5) Rafael Leonidas Trujillo. Eventually, even the U.S. government was unwilling to stand by the worst-ever dictator of first and worst of the classic banana republics.
6) Idi Amin Dada. When it comes to destroying your own country's infrastructure, expelling your entire professional class can't be beat.
7) Louis XIV. Besides losing all those wars, he also invented inflation. What a chump.
8) Josef Stalin. This was a hard call. His crimes were nearly as great as Hitler's, but on the other hand he accomplished a lot more that was positive, especially from the perspective of his own constituents. He defeated Hitler (let's face it, everyone else played a secondary role in that war), thereby saving civilization. He took the remnants of the Russian Empire and created a state that was capable of defeating Hitler, which was sort of like making Mexico capable of taking back California. Still, the price for his accomplishments was so terribly high. And most of what he built disintegrated in less than a generation after his death. So, he goes in the Top Ten.
9) Ivan the Terrible. Terrifying, but also just plain terrible.
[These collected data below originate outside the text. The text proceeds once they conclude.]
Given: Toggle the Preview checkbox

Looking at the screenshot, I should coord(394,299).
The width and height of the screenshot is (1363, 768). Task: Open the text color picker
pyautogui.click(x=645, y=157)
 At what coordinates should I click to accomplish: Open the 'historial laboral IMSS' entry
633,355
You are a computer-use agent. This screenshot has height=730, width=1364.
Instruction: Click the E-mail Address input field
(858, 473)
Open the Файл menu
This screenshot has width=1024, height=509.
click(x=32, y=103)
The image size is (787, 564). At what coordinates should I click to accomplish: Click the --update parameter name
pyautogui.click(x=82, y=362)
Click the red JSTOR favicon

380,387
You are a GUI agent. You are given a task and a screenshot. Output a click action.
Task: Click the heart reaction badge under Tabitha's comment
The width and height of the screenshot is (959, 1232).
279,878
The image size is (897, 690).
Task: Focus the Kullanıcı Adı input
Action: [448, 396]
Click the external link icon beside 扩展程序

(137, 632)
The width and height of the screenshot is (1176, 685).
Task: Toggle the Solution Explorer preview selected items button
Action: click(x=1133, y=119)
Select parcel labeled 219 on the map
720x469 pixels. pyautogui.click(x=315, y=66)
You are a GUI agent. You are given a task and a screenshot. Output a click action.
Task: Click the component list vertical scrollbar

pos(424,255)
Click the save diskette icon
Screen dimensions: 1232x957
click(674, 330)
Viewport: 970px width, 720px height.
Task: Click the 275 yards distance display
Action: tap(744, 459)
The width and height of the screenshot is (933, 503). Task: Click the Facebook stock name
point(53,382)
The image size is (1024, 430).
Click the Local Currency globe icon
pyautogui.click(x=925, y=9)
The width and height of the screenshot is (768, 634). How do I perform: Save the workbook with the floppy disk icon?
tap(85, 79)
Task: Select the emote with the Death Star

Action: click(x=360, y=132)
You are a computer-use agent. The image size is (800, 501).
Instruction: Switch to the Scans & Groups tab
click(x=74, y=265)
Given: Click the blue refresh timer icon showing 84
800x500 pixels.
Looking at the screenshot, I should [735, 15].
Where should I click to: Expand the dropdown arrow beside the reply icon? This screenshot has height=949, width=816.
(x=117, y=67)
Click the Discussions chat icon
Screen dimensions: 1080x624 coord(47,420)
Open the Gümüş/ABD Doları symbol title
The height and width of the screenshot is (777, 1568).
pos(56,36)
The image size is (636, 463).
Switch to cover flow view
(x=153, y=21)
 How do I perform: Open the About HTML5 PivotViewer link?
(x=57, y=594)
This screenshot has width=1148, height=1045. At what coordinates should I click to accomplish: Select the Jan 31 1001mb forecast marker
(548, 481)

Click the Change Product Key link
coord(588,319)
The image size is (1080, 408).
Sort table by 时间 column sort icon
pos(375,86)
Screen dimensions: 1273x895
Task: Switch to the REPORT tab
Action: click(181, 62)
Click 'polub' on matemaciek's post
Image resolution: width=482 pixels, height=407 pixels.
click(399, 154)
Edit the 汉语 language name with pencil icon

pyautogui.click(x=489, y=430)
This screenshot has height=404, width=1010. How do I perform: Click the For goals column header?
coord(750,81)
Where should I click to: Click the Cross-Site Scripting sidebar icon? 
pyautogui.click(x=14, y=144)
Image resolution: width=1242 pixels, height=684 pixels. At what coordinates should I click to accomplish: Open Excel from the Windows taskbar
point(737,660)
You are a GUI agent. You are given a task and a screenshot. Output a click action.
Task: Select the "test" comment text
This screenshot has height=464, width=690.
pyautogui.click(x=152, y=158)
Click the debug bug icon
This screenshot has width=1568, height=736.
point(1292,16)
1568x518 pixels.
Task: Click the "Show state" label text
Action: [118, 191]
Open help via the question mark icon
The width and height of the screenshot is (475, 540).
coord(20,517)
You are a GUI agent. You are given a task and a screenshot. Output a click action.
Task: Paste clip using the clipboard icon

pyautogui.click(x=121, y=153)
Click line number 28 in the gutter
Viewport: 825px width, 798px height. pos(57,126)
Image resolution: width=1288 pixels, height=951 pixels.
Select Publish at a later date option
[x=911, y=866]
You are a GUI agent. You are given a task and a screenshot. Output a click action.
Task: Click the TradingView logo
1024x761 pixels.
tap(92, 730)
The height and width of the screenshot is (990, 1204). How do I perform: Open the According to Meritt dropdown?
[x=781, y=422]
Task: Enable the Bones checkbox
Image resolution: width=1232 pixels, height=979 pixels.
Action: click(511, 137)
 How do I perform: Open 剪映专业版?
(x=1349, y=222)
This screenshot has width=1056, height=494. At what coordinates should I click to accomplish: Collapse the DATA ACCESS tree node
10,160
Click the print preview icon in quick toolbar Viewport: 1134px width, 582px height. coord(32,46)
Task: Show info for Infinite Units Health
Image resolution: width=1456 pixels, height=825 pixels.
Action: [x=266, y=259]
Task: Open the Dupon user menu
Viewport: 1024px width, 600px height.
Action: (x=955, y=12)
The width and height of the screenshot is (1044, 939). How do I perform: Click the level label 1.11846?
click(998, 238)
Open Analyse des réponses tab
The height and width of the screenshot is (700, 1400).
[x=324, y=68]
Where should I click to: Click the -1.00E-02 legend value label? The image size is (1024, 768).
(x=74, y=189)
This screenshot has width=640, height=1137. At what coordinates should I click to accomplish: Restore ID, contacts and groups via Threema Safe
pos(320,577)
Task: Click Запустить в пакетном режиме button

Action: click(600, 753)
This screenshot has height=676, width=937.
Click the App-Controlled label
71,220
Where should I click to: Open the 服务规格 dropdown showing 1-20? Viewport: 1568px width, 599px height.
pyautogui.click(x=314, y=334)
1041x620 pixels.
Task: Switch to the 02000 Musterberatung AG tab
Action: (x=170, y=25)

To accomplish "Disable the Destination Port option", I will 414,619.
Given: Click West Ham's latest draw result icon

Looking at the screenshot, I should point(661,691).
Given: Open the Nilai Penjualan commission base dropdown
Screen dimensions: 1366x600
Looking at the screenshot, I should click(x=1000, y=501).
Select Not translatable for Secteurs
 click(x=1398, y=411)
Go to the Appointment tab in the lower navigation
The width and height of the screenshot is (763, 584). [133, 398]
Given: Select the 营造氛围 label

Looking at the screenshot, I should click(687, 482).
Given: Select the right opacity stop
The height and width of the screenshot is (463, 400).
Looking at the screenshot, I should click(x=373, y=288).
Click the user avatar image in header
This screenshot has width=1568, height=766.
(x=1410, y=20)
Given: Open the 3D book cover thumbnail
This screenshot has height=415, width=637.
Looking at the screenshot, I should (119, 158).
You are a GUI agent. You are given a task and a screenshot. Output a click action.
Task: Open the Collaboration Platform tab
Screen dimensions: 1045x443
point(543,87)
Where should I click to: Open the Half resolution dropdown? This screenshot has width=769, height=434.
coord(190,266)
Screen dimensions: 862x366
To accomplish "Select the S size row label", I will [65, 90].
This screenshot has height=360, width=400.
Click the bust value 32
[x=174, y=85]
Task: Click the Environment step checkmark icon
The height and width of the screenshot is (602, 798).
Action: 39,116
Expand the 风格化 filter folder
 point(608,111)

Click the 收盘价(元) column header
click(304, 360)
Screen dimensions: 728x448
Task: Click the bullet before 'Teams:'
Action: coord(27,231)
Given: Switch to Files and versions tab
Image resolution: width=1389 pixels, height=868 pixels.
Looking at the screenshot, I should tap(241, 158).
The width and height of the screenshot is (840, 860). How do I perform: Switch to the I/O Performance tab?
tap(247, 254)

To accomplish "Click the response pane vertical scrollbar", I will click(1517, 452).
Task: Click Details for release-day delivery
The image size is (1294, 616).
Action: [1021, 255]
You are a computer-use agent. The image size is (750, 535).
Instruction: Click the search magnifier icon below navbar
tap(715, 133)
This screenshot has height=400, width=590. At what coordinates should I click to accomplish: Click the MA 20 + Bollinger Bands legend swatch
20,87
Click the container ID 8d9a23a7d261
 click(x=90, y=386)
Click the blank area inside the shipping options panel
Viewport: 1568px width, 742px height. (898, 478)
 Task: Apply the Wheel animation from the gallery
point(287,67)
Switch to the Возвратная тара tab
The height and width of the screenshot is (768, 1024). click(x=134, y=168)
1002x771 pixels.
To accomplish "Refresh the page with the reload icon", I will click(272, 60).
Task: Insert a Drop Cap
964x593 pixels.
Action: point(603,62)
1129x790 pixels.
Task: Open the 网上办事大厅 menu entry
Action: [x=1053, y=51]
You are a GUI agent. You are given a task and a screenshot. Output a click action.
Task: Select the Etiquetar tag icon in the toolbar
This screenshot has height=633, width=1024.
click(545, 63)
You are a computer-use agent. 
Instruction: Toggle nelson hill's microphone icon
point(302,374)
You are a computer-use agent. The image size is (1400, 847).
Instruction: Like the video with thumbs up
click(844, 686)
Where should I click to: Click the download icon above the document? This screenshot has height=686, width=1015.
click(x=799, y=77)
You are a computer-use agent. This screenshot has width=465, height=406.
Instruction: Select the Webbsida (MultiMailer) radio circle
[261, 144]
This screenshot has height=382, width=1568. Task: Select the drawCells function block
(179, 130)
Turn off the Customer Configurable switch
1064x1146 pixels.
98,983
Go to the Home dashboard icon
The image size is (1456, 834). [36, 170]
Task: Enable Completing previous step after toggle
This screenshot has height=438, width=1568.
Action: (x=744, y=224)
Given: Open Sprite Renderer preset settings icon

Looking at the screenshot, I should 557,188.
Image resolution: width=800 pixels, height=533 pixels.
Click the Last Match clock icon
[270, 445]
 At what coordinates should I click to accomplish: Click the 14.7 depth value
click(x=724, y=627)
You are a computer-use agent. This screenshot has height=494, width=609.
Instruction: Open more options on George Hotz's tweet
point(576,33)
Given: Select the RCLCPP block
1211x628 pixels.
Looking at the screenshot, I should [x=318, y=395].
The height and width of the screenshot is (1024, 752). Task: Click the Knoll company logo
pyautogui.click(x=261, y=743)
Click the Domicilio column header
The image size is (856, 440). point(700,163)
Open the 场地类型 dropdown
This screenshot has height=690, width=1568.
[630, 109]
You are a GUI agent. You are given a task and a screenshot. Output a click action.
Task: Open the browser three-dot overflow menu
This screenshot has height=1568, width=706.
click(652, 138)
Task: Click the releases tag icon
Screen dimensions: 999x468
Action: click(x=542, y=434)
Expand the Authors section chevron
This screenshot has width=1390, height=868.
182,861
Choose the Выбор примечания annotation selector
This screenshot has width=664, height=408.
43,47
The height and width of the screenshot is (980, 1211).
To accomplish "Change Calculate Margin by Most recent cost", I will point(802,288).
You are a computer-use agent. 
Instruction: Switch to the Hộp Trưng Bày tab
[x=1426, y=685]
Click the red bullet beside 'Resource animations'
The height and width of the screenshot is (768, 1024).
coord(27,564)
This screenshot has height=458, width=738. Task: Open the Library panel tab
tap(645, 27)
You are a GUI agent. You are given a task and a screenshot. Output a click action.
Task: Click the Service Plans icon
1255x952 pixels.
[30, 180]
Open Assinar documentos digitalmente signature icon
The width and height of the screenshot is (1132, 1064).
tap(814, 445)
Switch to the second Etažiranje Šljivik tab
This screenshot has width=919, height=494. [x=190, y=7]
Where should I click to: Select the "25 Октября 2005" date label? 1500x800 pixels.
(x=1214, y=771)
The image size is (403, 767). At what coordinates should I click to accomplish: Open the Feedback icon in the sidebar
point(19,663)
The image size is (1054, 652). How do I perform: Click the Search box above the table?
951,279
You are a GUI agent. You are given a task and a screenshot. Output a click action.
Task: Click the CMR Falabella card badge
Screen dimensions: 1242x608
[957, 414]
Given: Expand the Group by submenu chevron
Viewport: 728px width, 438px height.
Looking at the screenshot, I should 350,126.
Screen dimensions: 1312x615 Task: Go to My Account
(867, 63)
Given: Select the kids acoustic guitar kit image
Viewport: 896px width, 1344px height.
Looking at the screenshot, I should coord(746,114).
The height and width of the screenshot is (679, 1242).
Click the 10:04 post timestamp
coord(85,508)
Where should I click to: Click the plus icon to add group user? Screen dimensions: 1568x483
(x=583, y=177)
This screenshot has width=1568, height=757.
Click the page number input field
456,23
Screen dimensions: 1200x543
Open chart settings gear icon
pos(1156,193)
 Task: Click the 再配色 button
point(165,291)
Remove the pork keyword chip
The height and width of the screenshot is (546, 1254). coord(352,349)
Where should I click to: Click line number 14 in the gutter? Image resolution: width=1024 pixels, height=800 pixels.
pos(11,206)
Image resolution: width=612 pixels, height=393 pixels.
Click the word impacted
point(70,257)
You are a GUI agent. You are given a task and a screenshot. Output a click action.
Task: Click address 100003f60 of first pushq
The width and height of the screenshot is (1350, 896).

10) George W. Bush. This is a tentative ranking, but I figure he belongs somewhere on the Top Ten. No, he's not "worse than Hitler".
//The magic Eight-Ball says, "Not yet, anyway."\\
2 comments:
Excellent post, and excellent and thoughtful list. I found it pleasantly refreshing to see that there are others worse than W. (Especially TODAY; Raw Story has a headline that Dear Leader might just start nuking Iran at any moment, and W swears he will veto the Medicare bill. BTW, am I insane? Is it not total POLITICAL SUICIDE to deny seniors a reduction in prescription costs?)
I'd have to nominate the "Great Helmsman", Mao Zedong (or Mao Tse-tung if you prefer Wade-Giles romanisation), to whom so far history has been very kind. I leave aside his leadership before 1949 as "bad stuff that happens in countries that have been invaded by Japan and then fall into civil war after the foreign enemy has been defeated", but after the People's Republic was established, his record is pretty grim.
1949-1953 The "Land Reform" and "Anti Rightist" campaigns. Mao himself claimed that at least 700,000 "landlords" and "counter-revolutionaries" were executed. This figure does not include those informally murdered, or starved and worked to death in the laogai. Estimates of the total toll vary from two to five million.
1956-1957 The "Hundred Flowers Campaign". It's difficult to separate from the Anti Rightist Campaign, the imprisonments, murders and executions that occurred after Mao decided that the Hundred Flowers Movement was a threat and turned against it, so let's leave it as "a lot" and move on.
1958-1962 "The Great Leap Forward". Mao launched catastrophic programs of agricultural collectivisation and industrial "reform" leading to mass starvation in China. The PRC government's official figure is twenty million deaths. Some demographic analyses of census figures suggest thirty to forty million. Some estimates go over seventy million. Nobody really knows, and probably they never will.
1966-1976 "The Cultural Revolution". Launched by Mao to re-establish his authority over the Party after the disasters of the Great Leap Forward had weakened his position. Once again, nobody really knows how many lives were lost in this decade of ruinous violence and vandalism. Estimates vary widely, but once again the toll was certainly many millions. Besides the loss of life and human misery, the Cultural Revolution undoubtedly set China's economic development by decades.
Mao's responsibility for these appalling events remains highly controversial, especially in China where the PRC government still essentially draws it's legitimacy from his revolution. In my opinion however, there is ample evidence to put Mao on the list.